┌────────

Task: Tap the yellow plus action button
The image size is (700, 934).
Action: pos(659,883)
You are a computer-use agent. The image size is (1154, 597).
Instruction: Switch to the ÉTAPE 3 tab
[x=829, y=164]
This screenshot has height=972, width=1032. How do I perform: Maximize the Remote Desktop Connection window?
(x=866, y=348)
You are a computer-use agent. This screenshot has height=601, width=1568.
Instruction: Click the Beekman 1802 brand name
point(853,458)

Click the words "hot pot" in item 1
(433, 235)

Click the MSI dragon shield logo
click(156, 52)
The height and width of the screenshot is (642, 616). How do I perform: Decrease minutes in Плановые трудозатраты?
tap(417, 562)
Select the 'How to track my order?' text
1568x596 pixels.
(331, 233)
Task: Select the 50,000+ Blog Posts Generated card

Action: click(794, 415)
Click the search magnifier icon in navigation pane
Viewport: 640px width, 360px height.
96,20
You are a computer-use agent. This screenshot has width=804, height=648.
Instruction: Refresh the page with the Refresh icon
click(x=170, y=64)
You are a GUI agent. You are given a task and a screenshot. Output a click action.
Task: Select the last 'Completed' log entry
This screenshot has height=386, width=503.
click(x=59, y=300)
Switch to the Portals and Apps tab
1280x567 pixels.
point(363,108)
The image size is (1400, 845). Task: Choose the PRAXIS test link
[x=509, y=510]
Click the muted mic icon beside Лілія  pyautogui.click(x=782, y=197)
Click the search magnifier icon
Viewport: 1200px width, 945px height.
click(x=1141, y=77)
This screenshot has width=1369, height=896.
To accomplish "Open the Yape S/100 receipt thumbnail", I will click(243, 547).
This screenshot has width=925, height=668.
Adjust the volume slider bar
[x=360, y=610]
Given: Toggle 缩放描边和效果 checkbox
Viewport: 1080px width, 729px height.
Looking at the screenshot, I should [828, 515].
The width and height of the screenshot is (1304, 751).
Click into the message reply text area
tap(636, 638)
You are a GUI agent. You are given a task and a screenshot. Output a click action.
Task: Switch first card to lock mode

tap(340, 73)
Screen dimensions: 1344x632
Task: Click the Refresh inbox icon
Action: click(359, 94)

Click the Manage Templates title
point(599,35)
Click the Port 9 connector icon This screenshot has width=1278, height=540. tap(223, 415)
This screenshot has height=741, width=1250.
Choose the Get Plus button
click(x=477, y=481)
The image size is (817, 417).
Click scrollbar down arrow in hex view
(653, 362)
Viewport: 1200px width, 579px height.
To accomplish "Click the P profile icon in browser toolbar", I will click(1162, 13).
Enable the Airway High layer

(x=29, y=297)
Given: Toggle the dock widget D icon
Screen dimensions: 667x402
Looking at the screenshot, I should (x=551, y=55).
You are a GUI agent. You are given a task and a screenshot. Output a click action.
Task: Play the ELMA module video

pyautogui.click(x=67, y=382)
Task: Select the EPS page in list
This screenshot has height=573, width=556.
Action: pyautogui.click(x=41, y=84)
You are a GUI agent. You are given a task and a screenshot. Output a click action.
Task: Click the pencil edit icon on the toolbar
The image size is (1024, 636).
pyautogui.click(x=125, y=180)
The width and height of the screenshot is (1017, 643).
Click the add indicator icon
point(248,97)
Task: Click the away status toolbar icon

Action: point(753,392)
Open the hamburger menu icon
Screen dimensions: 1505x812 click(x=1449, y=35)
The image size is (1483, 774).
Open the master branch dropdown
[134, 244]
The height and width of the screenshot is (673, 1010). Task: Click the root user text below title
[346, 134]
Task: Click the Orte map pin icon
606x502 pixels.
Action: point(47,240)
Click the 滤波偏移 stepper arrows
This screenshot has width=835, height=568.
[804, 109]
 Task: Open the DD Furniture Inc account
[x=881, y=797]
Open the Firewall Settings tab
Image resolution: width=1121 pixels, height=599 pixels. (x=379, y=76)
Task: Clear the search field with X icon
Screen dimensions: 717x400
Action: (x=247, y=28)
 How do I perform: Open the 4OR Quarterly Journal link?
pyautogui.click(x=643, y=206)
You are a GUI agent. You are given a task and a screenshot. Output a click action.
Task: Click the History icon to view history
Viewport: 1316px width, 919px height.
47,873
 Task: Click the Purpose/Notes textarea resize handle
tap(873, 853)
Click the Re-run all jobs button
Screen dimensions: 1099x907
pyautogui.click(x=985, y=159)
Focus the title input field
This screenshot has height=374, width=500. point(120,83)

└────────

Your assignment
Return all of the lines above exactly, with none omitted.

Written response
Task: Tap the yellow plus action button
The image size is (700, 934).
Action: pos(659,883)
You are a computer-use agent. The image size is (1154, 597).
Instruction: Switch to the ÉTAPE 3 tab
[x=829, y=164]
This screenshot has height=972, width=1032. How do I perform: Maximize the Remote Desktop Connection window?
(x=866, y=348)
You are a computer-use agent. This screenshot has height=601, width=1568.
Instruction: Click the Beekman 1802 brand name
point(853,458)

Click the words "hot pot" in item 1
(433, 235)

Click the MSI dragon shield logo
click(156, 52)
The height and width of the screenshot is (642, 616). How do I perform: Decrease minutes in Плановые трудозатраты?
tap(417, 562)
Select the 'How to track my order?' text
1568x596 pixels.
(331, 233)
Task: Select the 50,000+ Blog Posts Generated card

Action: click(794, 415)
Click the search magnifier icon in navigation pane
Viewport: 640px width, 360px height.
96,20
You are a computer-use agent. This screenshot has width=804, height=648.
Instruction: Refresh the page with the Refresh icon
click(x=170, y=64)
You are a GUI agent. You are given a task and a screenshot. Output a click action.
Task: Select the last 'Completed' log entry
This screenshot has height=386, width=503.
click(x=59, y=300)
Switch to the Portals and Apps tab
1280x567 pixels.
point(363,108)
The image size is (1400, 845). Task: Choose the PRAXIS test link
[x=509, y=510]
Click the muted mic icon beside Лілія  pyautogui.click(x=782, y=197)
Click the search magnifier icon
Viewport: 1200px width, 945px height.
click(x=1141, y=77)
This screenshot has width=1369, height=896.
To accomplish "Open the Yape S/100 receipt thumbnail", I will click(243, 547).
This screenshot has width=925, height=668.
Adjust the volume slider bar
[x=360, y=610]
Given: Toggle 缩放描边和效果 checkbox
Viewport: 1080px width, 729px height.
Looking at the screenshot, I should [828, 515].
The width and height of the screenshot is (1304, 751).
Click into the message reply text area
tap(636, 638)
You are a GUI agent. You are given a task and a screenshot. Output a click action.
Task: Switch first card to lock mode

tap(340, 73)
Screen dimensions: 1344x632
Task: Click the Refresh inbox icon
Action: click(359, 94)

Click the Manage Templates title
point(599,35)
Click the Port 9 connector icon This screenshot has width=1278, height=540. tap(223, 415)
This screenshot has height=741, width=1250.
Choose the Get Plus button
click(x=477, y=481)
The image size is (817, 417).
Click scrollbar down arrow in hex view
(653, 362)
Viewport: 1200px width, 579px height.
To accomplish "Click the P profile icon in browser toolbar", I will click(1162, 13).
Enable the Airway High layer

(x=29, y=297)
Given: Toggle the dock widget D icon
Screen dimensions: 667x402
Looking at the screenshot, I should (x=551, y=55).
You are a GUI agent. You are given a task and a screenshot. Output a click action.
Task: Play the ELMA module video

pyautogui.click(x=67, y=382)
Task: Select the EPS page in list
This screenshot has height=573, width=556.
Action: pyautogui.click(x=41, y=84)
You are a GUI agent. You are given a task and a screenshot. Output a click action.
Task: Click the pencil edit icon on the toolbar
The image size is (1024, 636).
pyautogui.click(x=125, y=180)
The width and height of the screenshot is (1017, 643).
Click the add indicator icon
point(248,97)
Task: Click the away status toolbar icon

Action: point(753,392)
Open the hamburger menu icon
Screen dimensions: 1505x812 click(x=1449, y=35)
The image size is (1483, 774).
Open the master branch dropdown
[134, 244]
The height and width of the screenshot is (673, 1010). Task: Click the root user text below title
[346, 134]
Task: Click the Orte map pin icon
606x502 pixels.
Action: point(47,240)
Click the 滤波偏移 stepper arrows
This screenshot has width=835, height=568.
[804, 109]
 Task: Open the DD Furniture Inc account
[x=881, y=797]
Open the Firewall Settings tab
Image resolution: width=1121 pixels, height=599 pixels. (x=379, y=76)
Task: Clear the search field with X icon
Screen dimensions: 717x400
Action: (x=247, y=28)
 How do I perform: Open the 4OR Quarterly Journal link?
pyautogui.click(x=643, y=206)
You are a GUI agent. You are given a task and a screenshot. Output a click action.
Task: Click the History icon to view history
Viewport: 1316px width, 919px height.
47,873
 Task: Click the Purpose/Notes textarea resize handle
tap(873, 853)
Click the Re-run all jobs button
Screen dimensions: 1099x907
pyautogui.click(x=985, y=159)
Focus the title input field
This screenshot has height=374, width=500. point(120,83)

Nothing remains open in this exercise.